• _Esercizi_:
1. Nel brano su Steiner ed Eraclito, di quale strumento si serve Eraclito per descrivere il passaggio al mondo ultraterreno?
2. Estrai dal brano su Steiner ed Eraclito il tratto che comincia con le parole "Rudolf Steiner, nel" e si ferma dopo le parole "preparazione su di sé.".
3. Prosegui il brano su Steiner ed Eraclito a partire dalla sua ultima frase.

• _Estratto del testo_:
================

Rudolf Steiner, nel commento a Le nozze chimiche di Christian Rosenkreutz, interpreta il sentirsi come al centro di una tempesta del protagonista proprio in questi termini: l’anima, partecipe del corpo etereo, si allontana dalla percezione corporea e quindi dalle forze cosmiche irrigidite in forme stabili. Ciò che si trova al di là del corpo materiale è proprio la mobilità della sfera sovrasensibile, che rischia di traviare l’esperienza animica, se il soggetto non ha affrontato prima un’adeguata preparazione su di sé.

Eraclito, nel suo “esorbitare”, testa le sue capacità spirituali nel tentativo di descrivere il passaggio al mondo ultraterreno, utilizzando ciò che di più tipicamente umano egli possiede: il linguaggio. La parola si fa quindi tramite fra due mondi, curva di congiunzione fra materiale ed etereo.

================

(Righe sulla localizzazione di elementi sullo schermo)
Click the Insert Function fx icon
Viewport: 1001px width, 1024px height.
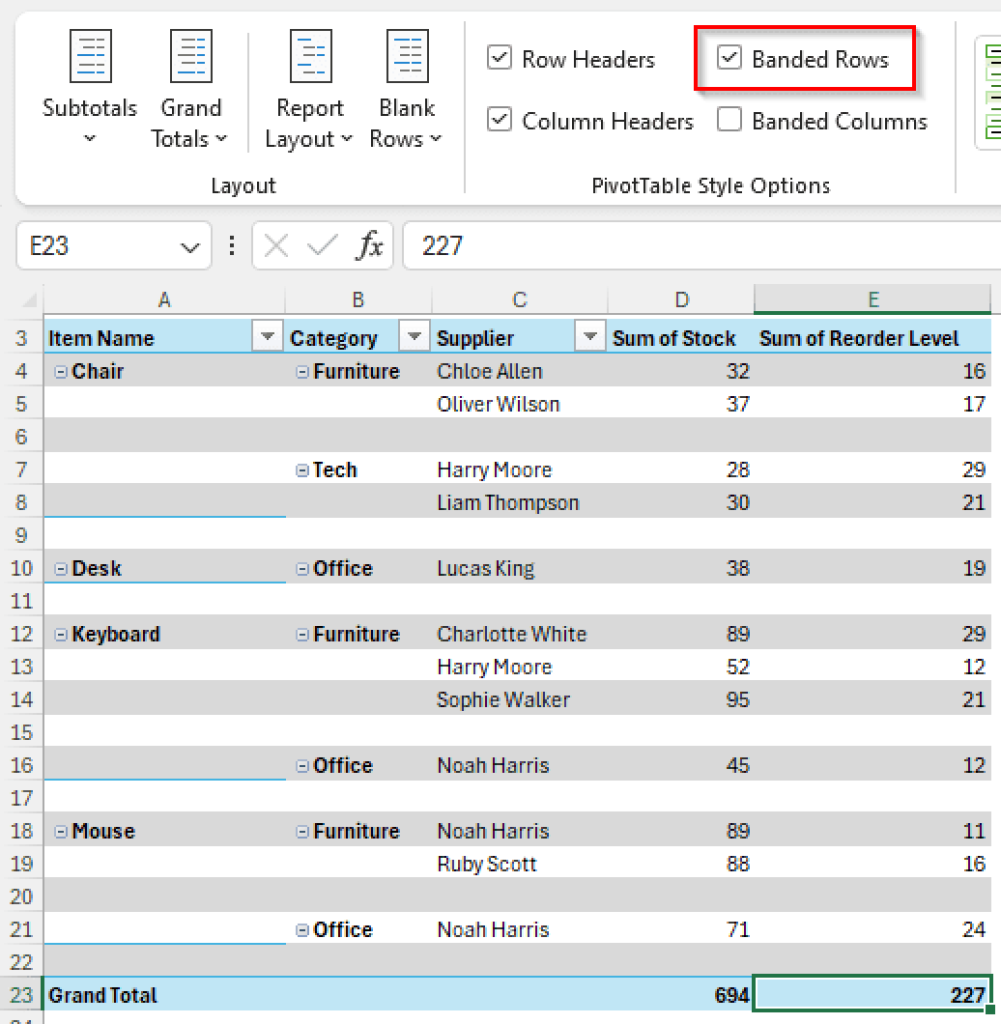coord(371,246)
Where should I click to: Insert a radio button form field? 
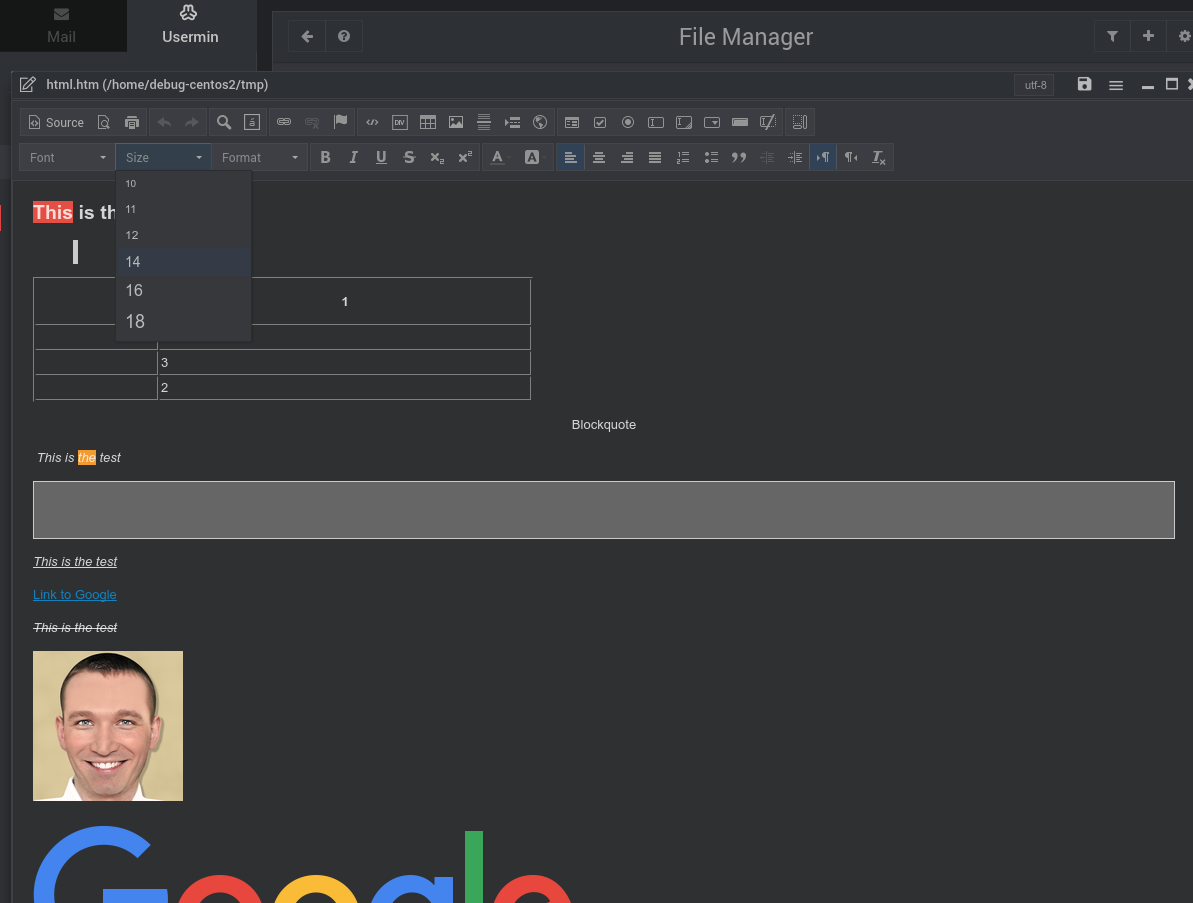coord(627,122)
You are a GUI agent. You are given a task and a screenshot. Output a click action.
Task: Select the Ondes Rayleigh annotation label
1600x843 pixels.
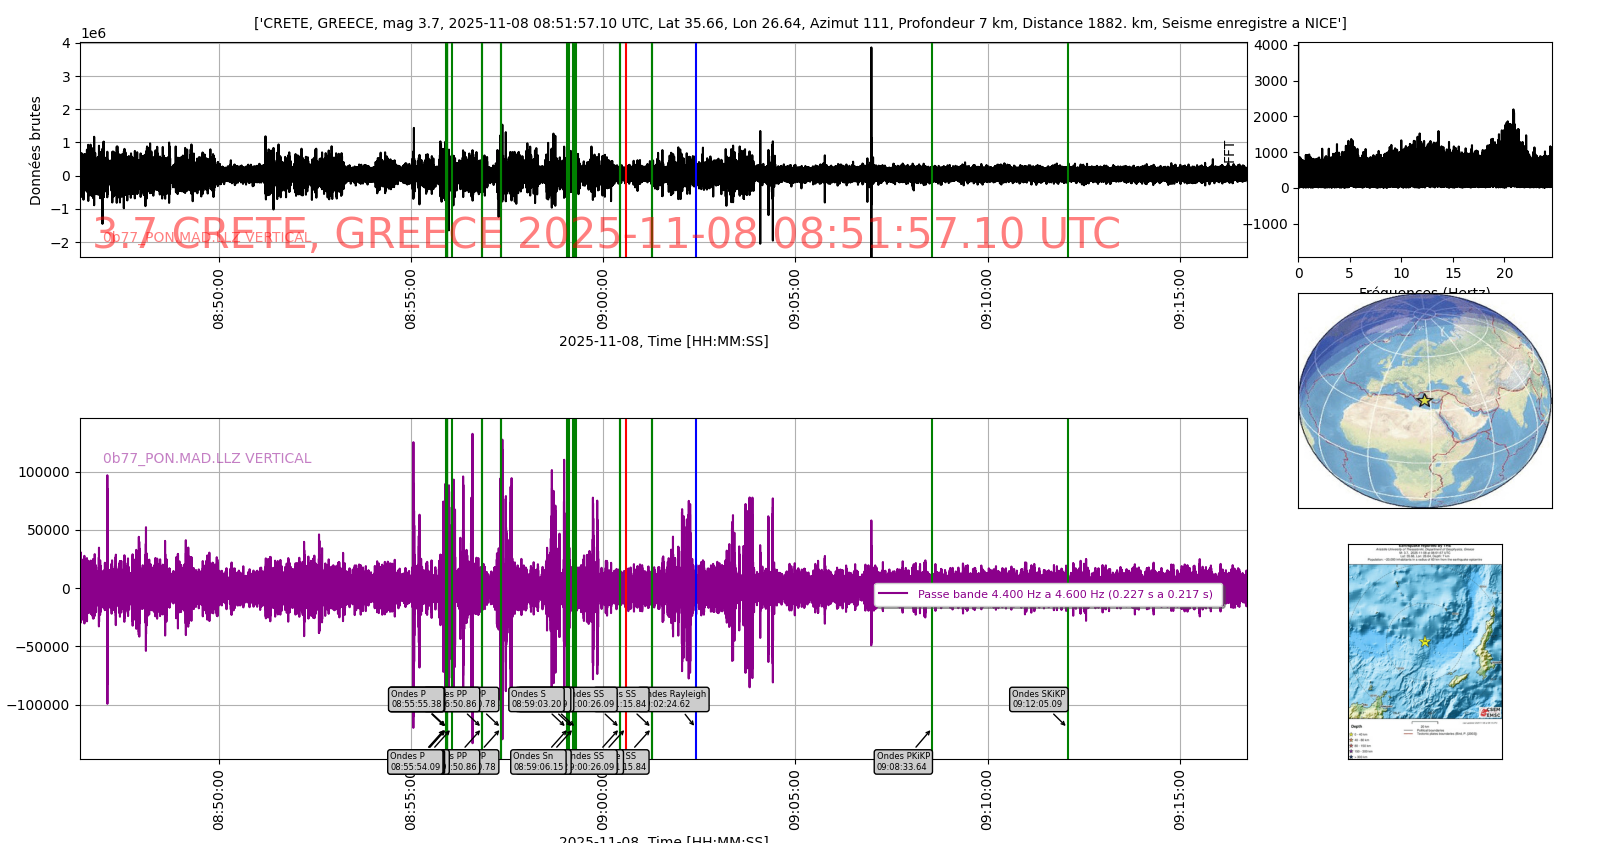point(679,699)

================

• _Soluzioni_:
1. Del linguaggio, ciò che di più tipicamente umano egli possiede.

2.
Rudolf Steiner, nel commento a Le nozze chimiche di Christian Rosenkreutz, interpreta il sentirsi come al centro di una tempesta del protagonista proprio in questi termini: l’anima, partecipe del corpo etereo, si allontana dalla percezione corporea e quindi dalle forze cosmiche irrigidite in forme stabili. Ciò che si trova al di là del corpo materiale è proprio la mobilità della sfera sovrasensibile, che rischia di traviare l’esperienza animica, se il soggetto non ha affrontato prima un’adeguata preparazione su di sé.

3.
L’antroposofia è una via della conoscenza che vorrebbe condurre lo spirituale che è nell’uomo allo spirituale che è nell’universo recita la prima massima antroposofica. Il filosofo efesino penetra coscientemente il mistero del tutto, ricongiungendosi ad esso e riconoscendone il flusso necessario, che muove dalla persona al tutto, dal tutto alla persona. La persona non era un inizio, dice Eraclito, poiché la persona era (ed è) il durante di tale flusso, di tale ordine conflittuale, che si stabilizza per poi fuoriuscire continuamente in un ordine ciclico di evoluzione e dissoluzione.

Investigare se stessi, per citare una massima eraclitea, significa quindi acquisire progressivamente coscienza della concavità del nostro essere – terra, ovverosia del nostro essere obliqui.
La chiave per penetrare le leggi del cosmo va ricercata in noi.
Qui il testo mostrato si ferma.